Garage Museum of Contemporary Art to take part in the 18th non/fiction book fair

Date

14 NOV 2016

Garage Museum of Contemporary Art will take part for the first time in the non/fiction book fair at Central House of Artists. New Garage publications and information on the Museum’s inclusive programs will be available at a stand designed to be accessible for disabled visitors.

Offering a platform for public debate on the subject of contemporary culture, Garage is committed to working with disabled visitors. Our galleries and Education Center are fully accessible to visitors with disabilities and we regularly run events for deaf and hard of hearing visitors, blind and partially-sighted visitors, and children and adults with autism and learning difficulties. Our belief in knowledge without borders was the starting point for Garage’s stand at the 18th non/fiction book fair.

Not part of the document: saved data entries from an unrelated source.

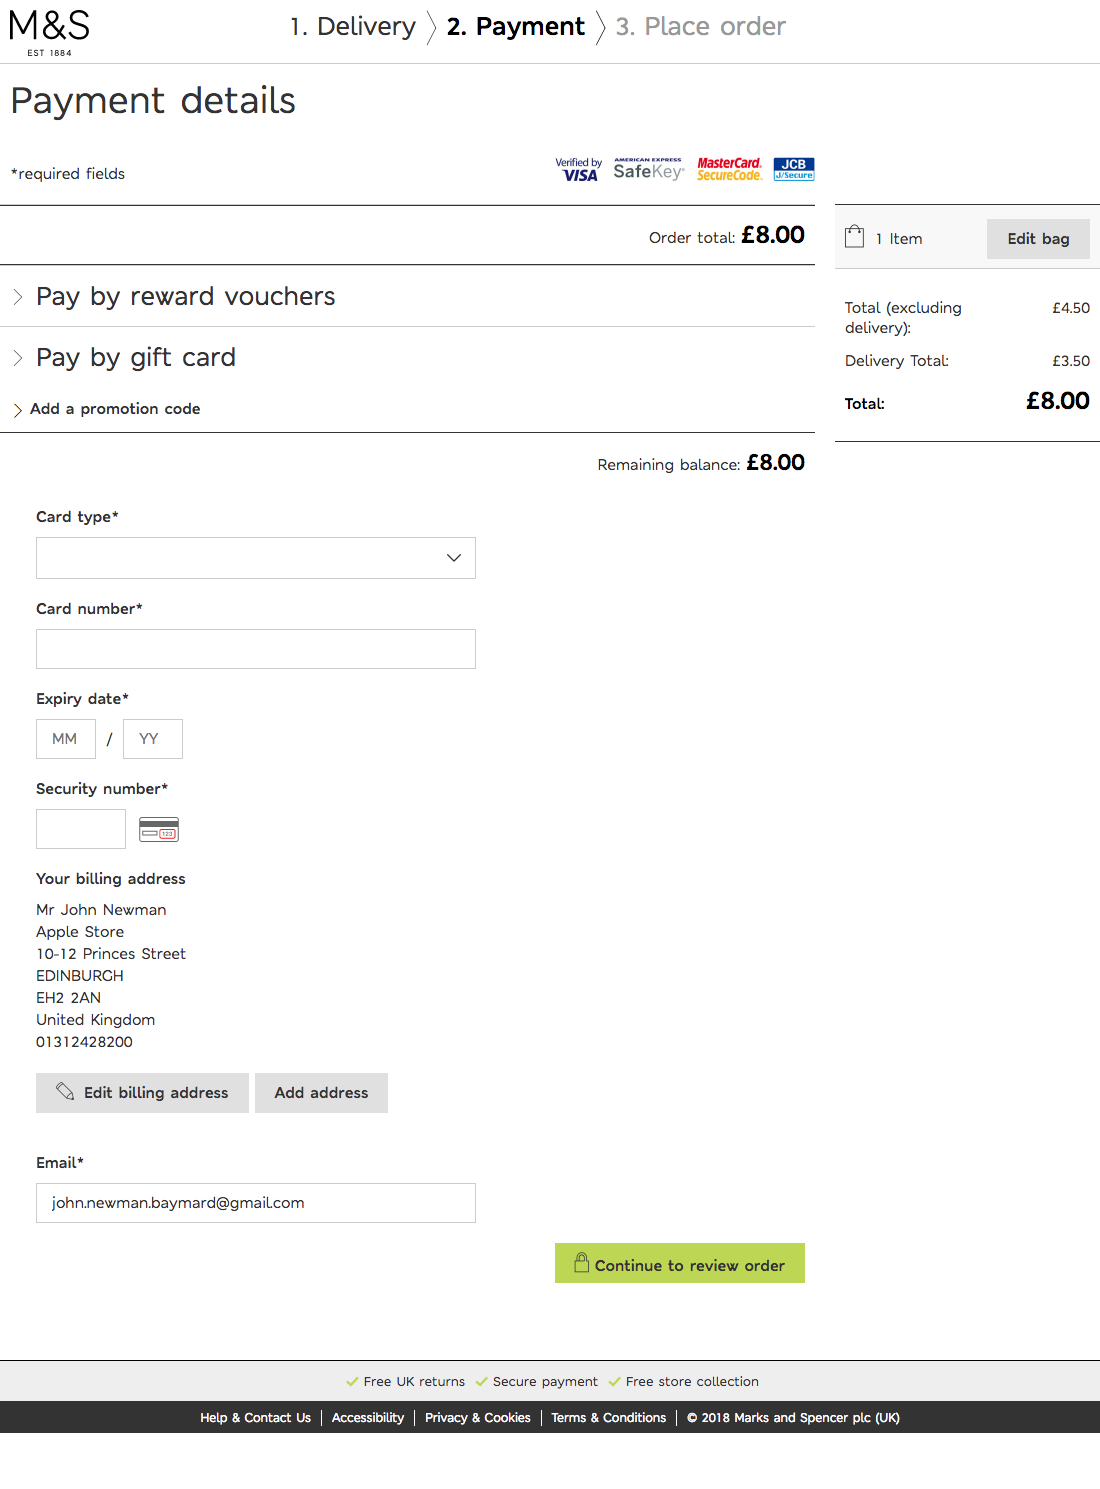The image size is (1100, 1489).
Task: Click the JCB J/Secure badge
Action: [794, 169]
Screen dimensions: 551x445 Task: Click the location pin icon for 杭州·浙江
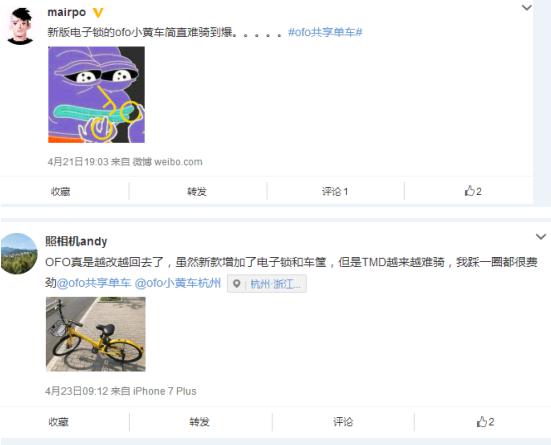pyautogui.click(x=237, y=284)
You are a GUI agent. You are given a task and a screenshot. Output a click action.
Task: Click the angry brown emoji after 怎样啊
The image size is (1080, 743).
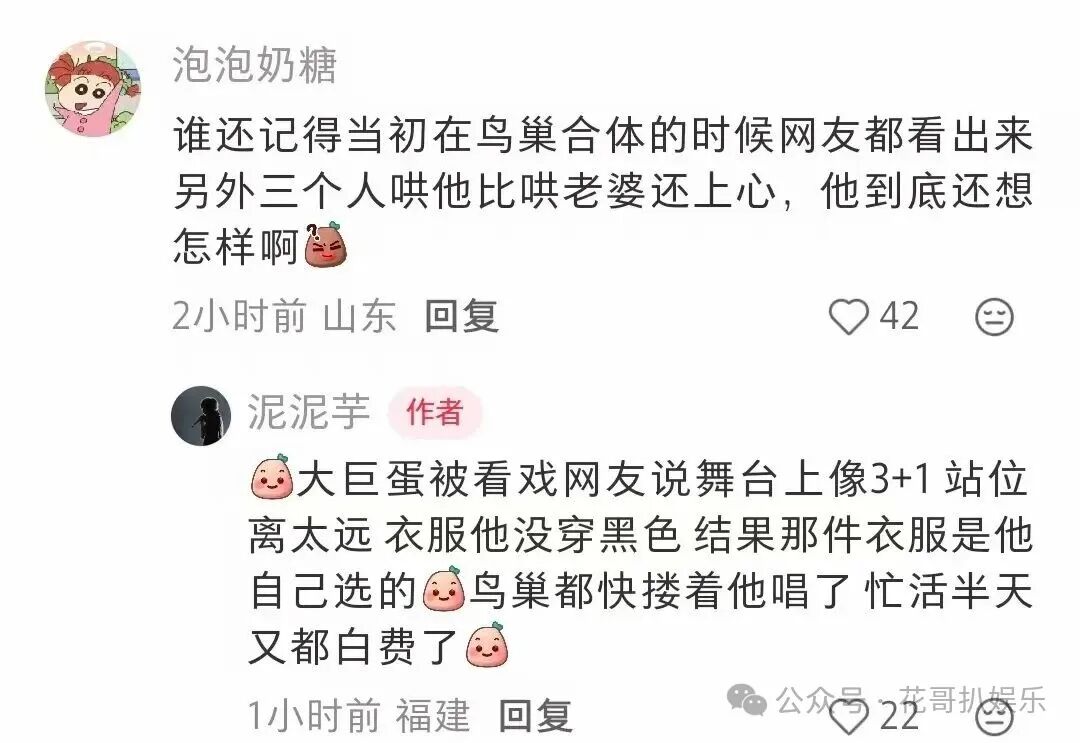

At non/fiction, Garage will offer visitors the opportunity to hear an audio adaptation of Agent in Love, a memoir by one of the leaders of Moscow Conceptualism, Viktor Pivovarov, recorded for blind and partially-sighted people; to explore tactile models produced for the exhibition Proof, which is on at Garage until February 5, 2017; and to use an interactive station from the exhibition Co-Thinkers (July 28–August 18, 2016)—the first completely inclusive exhibition project in Russia. Visitors will also be able to look through the first dictionary of contemporary art terms in Russian Sign Language, developed by Garage’s Inclusive Programs Department in collaboration with a panel of independent experts—professional interpreter for the deaf Arkady Belozovsky, artist Alexander Martyanov, actress Antonina Pichugina, journalist Alexander Sidelnikov, and TV presenter and photographer Tatyana Birs.

New books available at the Garage stand include the catalogue for the exhibition Proof, featuring works by Robert Longo, Sergei Eisenstein, and Francisco Goya; Exhibit Russia: The New International Decade 1986–1996, a unique study of Russian contemporary art of the post-perestroika decade; and the current best-seller at Garage Bookshop—Moscow: Soviet Modernist Architecture 1955–1991. A Guidebook.